C’était bien évidemment la question piège. Samedi 14 novembre, sur la chaîne de télévision CBS, l’animateur du débat entre les prétendants à l’investiture démocrate pour l’élection présidentielle américaine a demandé à Bernie Sanders s’il pensait toujours que le changement climatique était « la menace la plus importante pour la sécurité des Etats-Unis », comme il l’avait déclaré quelques semaines auparavant. La question est presque rhétorique. La veille, Paris était ensanglantée par des attaques terroristes d’une brutalité inédite en France. L’« urgence climatique » semble reléguée, depuis, à une question vaguement subsidiaire.

Bernie Sanders a pourtant répondu qu’il maintenait « absolument » son opinion. « En fait, le changement climatique est directement lié à l’augmentation de la menace terroriste (…), a-t-il expliqué. Si nous n’écoutons pas ce que les scientifiques nous disent, nous allons voir des pays tout autour du monde – c’est ce que dit la CIA – se battre pour l’accès à l’eau, pour l’accès aux terres arables, et nous verrons surgir toutes sortes de conflits. »
Tirer un lien entre sécurité et changement climatique en fait sourire certains. Ce lien est pourtant une certitude, et une certitude suffisamment incommodante pour être systématiquement oubliée et régulièrement redécouverte.
« Multiplicateur de menaces »
En mars 2008, le haut représentant de l’Union européenne pour les affaires étrangères et la politique de sécurité transmettait aux Etats membres un rapport sans ambiguïté sur le sujet. Sept ans après sa rédaction, force est de constater son caractère prémonitoire. Le texte estimait que le réchauffement agit comme un « multiplicateur de menaces » dans des zones déjà traversées par des tensions sociales, politiques, religieuses ou ethniques.
« Les changements climatiques risquent d’avoir, à l’avenir, des incidences sur la stabilité sociale et politique au Proche-Orient et en Afrique du Nord », détaillait le rapport, qui pointait « les tensions liées à la gestion des ressources hydriques de la vallée du Jourdain et du bassin du Tigre et de l’Euphrate, qui se raréfient » et l’aggravation de ces tensions par l’augmentation des températures.

————

=== EXERCICES À FAIRE ===
1: Traduisez en anglais cette phrase de l'extrait : « Tirer un lien entre sécurité et changement climatique en fait sourire certains. »
2: Recopiez, s'il vous plaît, le passage de l'extrait qui commence à « Tirer un lien » et se termine à « et régulièrement redécouverte. ».

=== MATÉRIEL FOURNI ===
————

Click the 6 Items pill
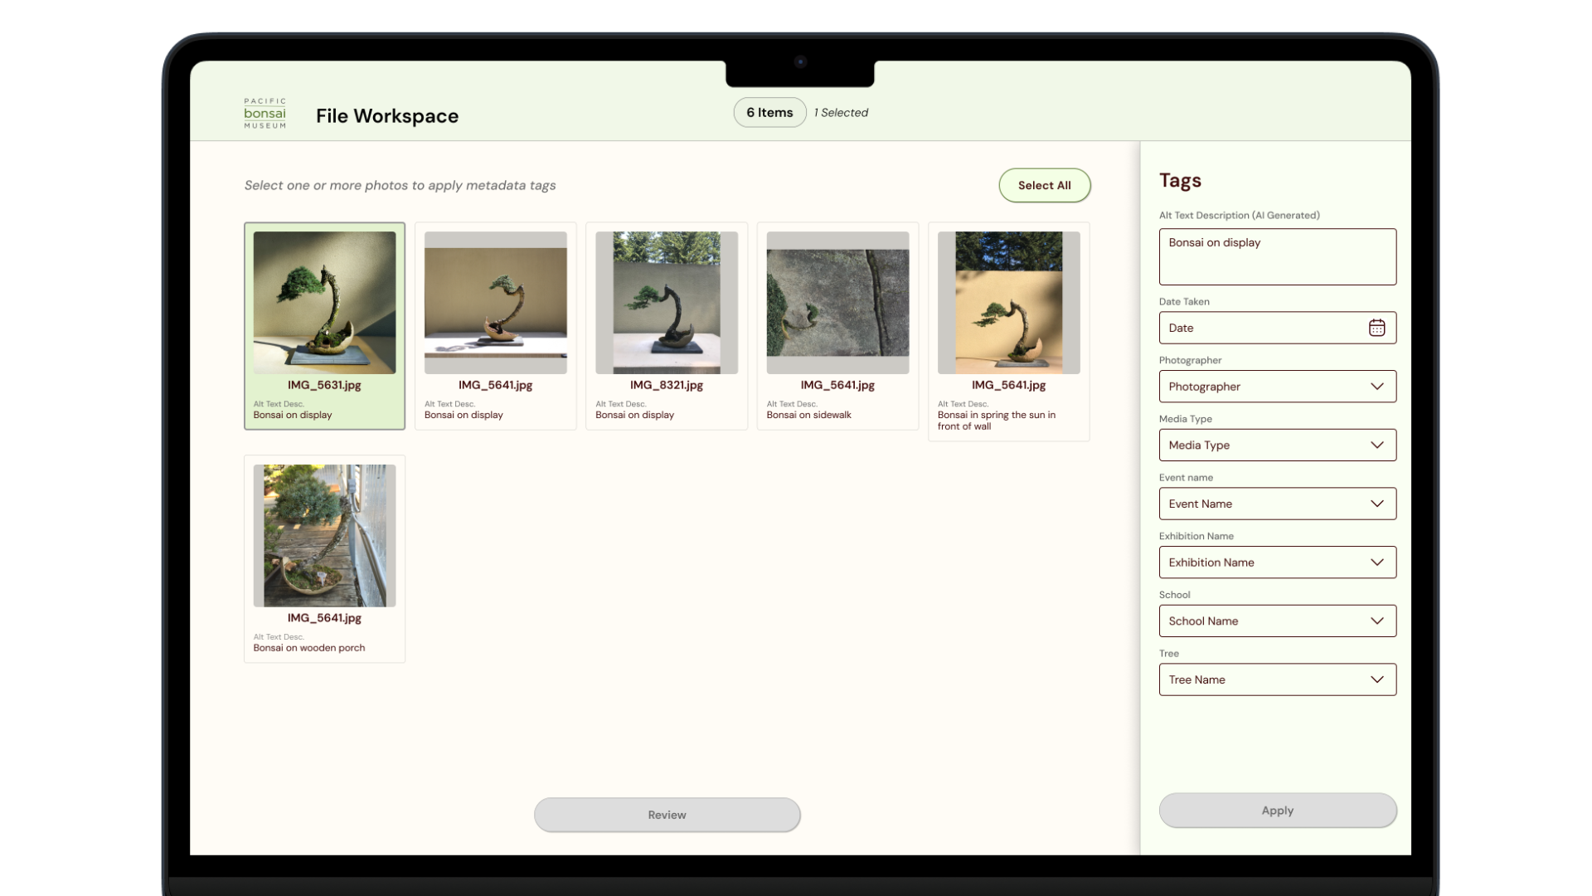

————

=== SOLUTIONS PAR EXERCICE ===
1: Drawing a link between security and climate change makes some people smile.

2:
Tirer un lien entre sécurité et changement climatique en fait sourire certains. Ce lien est pourtant une certitude, et une certitude suffisamment incommodante pour être systématiquement oubliée et régulièrement redécouverte.